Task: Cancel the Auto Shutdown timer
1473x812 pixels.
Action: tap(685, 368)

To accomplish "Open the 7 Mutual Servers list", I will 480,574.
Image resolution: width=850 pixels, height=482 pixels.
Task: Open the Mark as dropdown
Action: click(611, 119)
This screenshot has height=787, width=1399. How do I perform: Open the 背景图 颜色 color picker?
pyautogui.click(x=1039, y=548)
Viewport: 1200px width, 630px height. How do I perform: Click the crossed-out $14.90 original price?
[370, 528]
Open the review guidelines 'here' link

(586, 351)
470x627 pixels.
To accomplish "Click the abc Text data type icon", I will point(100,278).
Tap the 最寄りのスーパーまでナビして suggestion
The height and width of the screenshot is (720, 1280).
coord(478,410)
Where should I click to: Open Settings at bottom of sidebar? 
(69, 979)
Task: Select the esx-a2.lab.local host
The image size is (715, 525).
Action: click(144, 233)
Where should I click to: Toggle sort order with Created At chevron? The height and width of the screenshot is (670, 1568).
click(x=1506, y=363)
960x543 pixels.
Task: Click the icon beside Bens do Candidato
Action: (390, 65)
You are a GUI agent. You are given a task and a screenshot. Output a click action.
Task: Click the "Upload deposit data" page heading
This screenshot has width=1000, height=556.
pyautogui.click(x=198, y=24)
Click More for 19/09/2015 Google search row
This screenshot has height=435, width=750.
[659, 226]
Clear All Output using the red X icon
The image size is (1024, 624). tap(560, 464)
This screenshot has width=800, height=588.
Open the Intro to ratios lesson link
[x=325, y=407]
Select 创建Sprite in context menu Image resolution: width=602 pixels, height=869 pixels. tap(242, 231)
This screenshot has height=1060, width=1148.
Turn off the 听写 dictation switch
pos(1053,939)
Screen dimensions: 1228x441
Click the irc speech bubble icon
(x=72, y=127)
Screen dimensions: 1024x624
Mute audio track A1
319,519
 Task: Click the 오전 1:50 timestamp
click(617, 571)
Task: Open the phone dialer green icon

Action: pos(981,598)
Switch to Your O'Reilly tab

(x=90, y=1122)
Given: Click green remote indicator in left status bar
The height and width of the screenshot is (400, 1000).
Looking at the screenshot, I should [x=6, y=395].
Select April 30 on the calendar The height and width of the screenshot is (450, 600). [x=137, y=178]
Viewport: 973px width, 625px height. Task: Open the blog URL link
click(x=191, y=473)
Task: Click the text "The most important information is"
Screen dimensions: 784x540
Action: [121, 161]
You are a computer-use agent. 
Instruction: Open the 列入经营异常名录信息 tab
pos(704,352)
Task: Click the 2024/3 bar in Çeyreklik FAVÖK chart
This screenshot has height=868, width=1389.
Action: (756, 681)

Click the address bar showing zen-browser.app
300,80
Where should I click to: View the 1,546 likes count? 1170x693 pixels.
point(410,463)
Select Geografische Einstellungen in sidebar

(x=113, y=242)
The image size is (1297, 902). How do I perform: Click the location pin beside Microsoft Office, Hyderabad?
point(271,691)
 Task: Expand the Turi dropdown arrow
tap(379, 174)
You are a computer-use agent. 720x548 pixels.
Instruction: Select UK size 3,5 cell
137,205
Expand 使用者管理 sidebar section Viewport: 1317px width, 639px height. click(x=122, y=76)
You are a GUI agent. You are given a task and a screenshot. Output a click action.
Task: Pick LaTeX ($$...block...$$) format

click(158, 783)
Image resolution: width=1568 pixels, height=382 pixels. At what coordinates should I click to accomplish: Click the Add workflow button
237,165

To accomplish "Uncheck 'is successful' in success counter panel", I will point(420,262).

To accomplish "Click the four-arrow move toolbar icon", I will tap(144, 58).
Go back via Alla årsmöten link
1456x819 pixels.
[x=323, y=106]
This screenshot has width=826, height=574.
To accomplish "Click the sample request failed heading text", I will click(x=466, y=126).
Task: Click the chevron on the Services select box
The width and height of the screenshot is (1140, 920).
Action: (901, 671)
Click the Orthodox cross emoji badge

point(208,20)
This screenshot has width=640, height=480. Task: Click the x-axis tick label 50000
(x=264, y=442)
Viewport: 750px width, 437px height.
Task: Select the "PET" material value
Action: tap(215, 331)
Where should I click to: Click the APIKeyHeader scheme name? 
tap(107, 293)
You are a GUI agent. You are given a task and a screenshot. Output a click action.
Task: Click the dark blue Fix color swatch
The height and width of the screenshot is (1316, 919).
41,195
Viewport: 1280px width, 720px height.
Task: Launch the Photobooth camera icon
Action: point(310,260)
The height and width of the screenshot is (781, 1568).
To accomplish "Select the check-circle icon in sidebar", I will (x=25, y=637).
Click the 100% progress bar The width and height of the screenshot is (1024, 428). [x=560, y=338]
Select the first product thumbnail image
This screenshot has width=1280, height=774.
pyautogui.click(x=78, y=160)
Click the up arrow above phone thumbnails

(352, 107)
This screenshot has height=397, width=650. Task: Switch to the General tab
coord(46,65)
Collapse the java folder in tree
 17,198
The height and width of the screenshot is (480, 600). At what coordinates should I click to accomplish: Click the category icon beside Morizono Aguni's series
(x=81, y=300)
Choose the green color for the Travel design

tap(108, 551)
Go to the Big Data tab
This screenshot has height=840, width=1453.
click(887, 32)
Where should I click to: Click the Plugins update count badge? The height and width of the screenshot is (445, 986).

### EXERCISE DIRECTIONS:
With every line intact, output the listing above exactly.

### RESULT OF THIS TASK:
Task: Cancel the Auto Shutdown timer
1473x812 pixels.
Action: tap(685, 368)

To accomplish "Open the 7 Mutual Servers list", I will 480,574.
Image resolution: width=850 pixels, height=482 pixels.
Task: Open the Mark as dropdown
Action: click(611, 119)
This screenshot has height=787, width=1399. How do I perform: Open the 背景图 颜色 color picker?
pyautogui.click(x=1039, y=548)
Viewport: 1200px width, 630px height. How do I perform: Click the crossed-out $14.90 original price?
[370, 528]
Open the review guidelines 'here' link

(586, 351)
470x627 pixels.
To accomplish "Click the abc Text data type icon", I will point(100,278).
Tap the 最寄りのスーパーまでナビして suggestion
The height and width of the screenshot is (720, 1280).
coord(478,410)
Where should I click to: Open Settings at bottom of sidebar? 
(69, 979)
Task: Select the esx-a2.lab.local host
The image size is (715, 525).
Action: click(144, 233)
Where should I click to: Toggle sort order with Created At chevron? The height and width of the screenshot is (670, 1568).
click(x=1506, y=363)
960x543 pixels.
Task: Click the icon beside Bens do Candidato
Action: (390, 65)
You are a GUI agent. You are given a task and a screenshot. Output a click action.
Task: Click the "Upload deposit data" page heading
This screenshot has width=1000, height=556.
pyautogui.click(x=198, y=24)
Click More for 19/09/2015 Google search row
This screenshot has height=435, width=750.
[659, 226]
Clear All Output using the red X icon
The image size is (1024, 624). tap(560, 464)
This screenshot has width=800, height=588.
Open the Intro to ratios lesson link
[x=325, y=407]
Select 创建Sprite in context menu Image resolution: width=602 pixels, height=869 pixels. tap(242, 231)
This screenshot has height=1060, width=1148.
Turn off the 听写 dictation switch
pos(1053,939)
Screen dimensions: 1228x441
Click the irc speech bubble icon
(x=72, y=127)
Screen dimensions: 1024x624
Mute audio track A1
319,519
 Task: Click the 오전 1:50 timestamp
click(617, 571)
Task: Open the phone dialer green icon

Action: pos(981,598)
Switch to Your O'Reilly tab

(x=90, y=1122)
Given: Click green remote indicator in left status bar
The height and width of the screenshot is (400, 1000).
Looking at the screenshot, I should [x=6, y=395].
Select April 30 on the calendar The height and width of the screenshot is (450, 600). [x=137, y=178]
Viewport: 973px width, 625px height. Task: Open the blog URL link
click(x=191, y=473)
Task: Click the text "The most important information is"
Screen dimensions: 784x540
Action: [121, 161]
You are a computer-use agent. 
Instruction: Open the 列入经营异常名录信息 tab
pos(704,352)
Task: Click the 2024/3 bar in Çeyreklik FAVÖK chart
This screenshot has height=868, width=1389.
Action: (756, 681)

Click the address bar showing zen-browser.app
300,80
Where should I click to: View the 1,546 likes count? 1170x693 pixels.
point(410,463)
Select Geografische Einstellungen in sidebar

(x=113, y=242)
The image size is (1297, 902). How do I perform: Click the location pin beside Microsoft Office, Hyderabad?
point(271,691)
 Task: Expand the Turi dropdown arrow
tap(379, 174)
You are a computer-use agent. 720x548 pixels.
Instruction: Select UK size 3,5 cell
137,205
Expand 使用者管理 sidebar section Viewport: 1317px width, 639px height. click(x=122, y=76)
You are a GUI agent. You are given a task and a screenshot. Output a click action.
Task: Pick LaTeX ($$...block...$$) format

click(158, 783)
Image resolution: width=1568 pixels, height=382 pixels. At what coordinates should I click to accomplish: Click the Add workflow button
237,165

To accomplish "Uncheck 'is successful' in success counter panel", I will point(420,262).

To accomplish "Click the four-arrow move toolbar icon", I will tap(144, 58).
Go back via Alla årsmöten link
1456x819 pixels.
[x=323, y=106]
This screenshot has width=826, height=574.
To accomplish "Click the sample request failed heading text", I will click(x=466, y=126).
Task: Click the chevron on the Services select box
The width and height of the screenshot is (1140, 920).
Action: (901, 671)
Click the Orthodox cross emoji badge

point(208,20)
This screenshot has width=640, height=480. Task: Click the x-axis tick label 50000
(x=264, y=442)
Viewport: 750px width, 437px height.
Task: Select the "PET" material value
Action: tap(215, 331)
Where should I click to: Click the APIKeyHeader scheme name? 
tap(107, 293)
You are a GUI agent. You are given a task and a screenshot. Output a click action.
Task: Click the dark blue Fix color swatch
The height and width of the screenshot is (1316, 919).
41,195
Viewport: 1280px width, 720px height.
Task: Launch the Photobooth camera icon
Action: point(310,260)
The height and width of the screenshot is (781, 1568).
To accomplish "Select the check-circle icon in sidebar", I will (x=25, y=637).
Click the 100% progress bar The width and height of the screenshot is (1024, 428). [x=560, y=338]
Select the first product thumbnail image
This screenshot has width=1280, height=774.
pyautogui.click(x=78, y=160)
Click the up arrow above phone thumbnails

(352, 107)
This screenshot has height=397, width=650. Task: Switch to the General tab
coord(46,65)
Collapse the java folder in tree
 17,198
The height and width of the screenshot is (480, 600). At what coordinates should I click to accomplish: Click the category icon beside Morizono Aguni's series
(x=81, y=300)
Choose the green color for the Travel design

tap(108, 551)
Go to the Big Data tab
This screenshot has height=840, width=1453.
click(887, 32)
Where should I click to: Click the Plugins update count badge? The height and width of the screenshot is (445, 986).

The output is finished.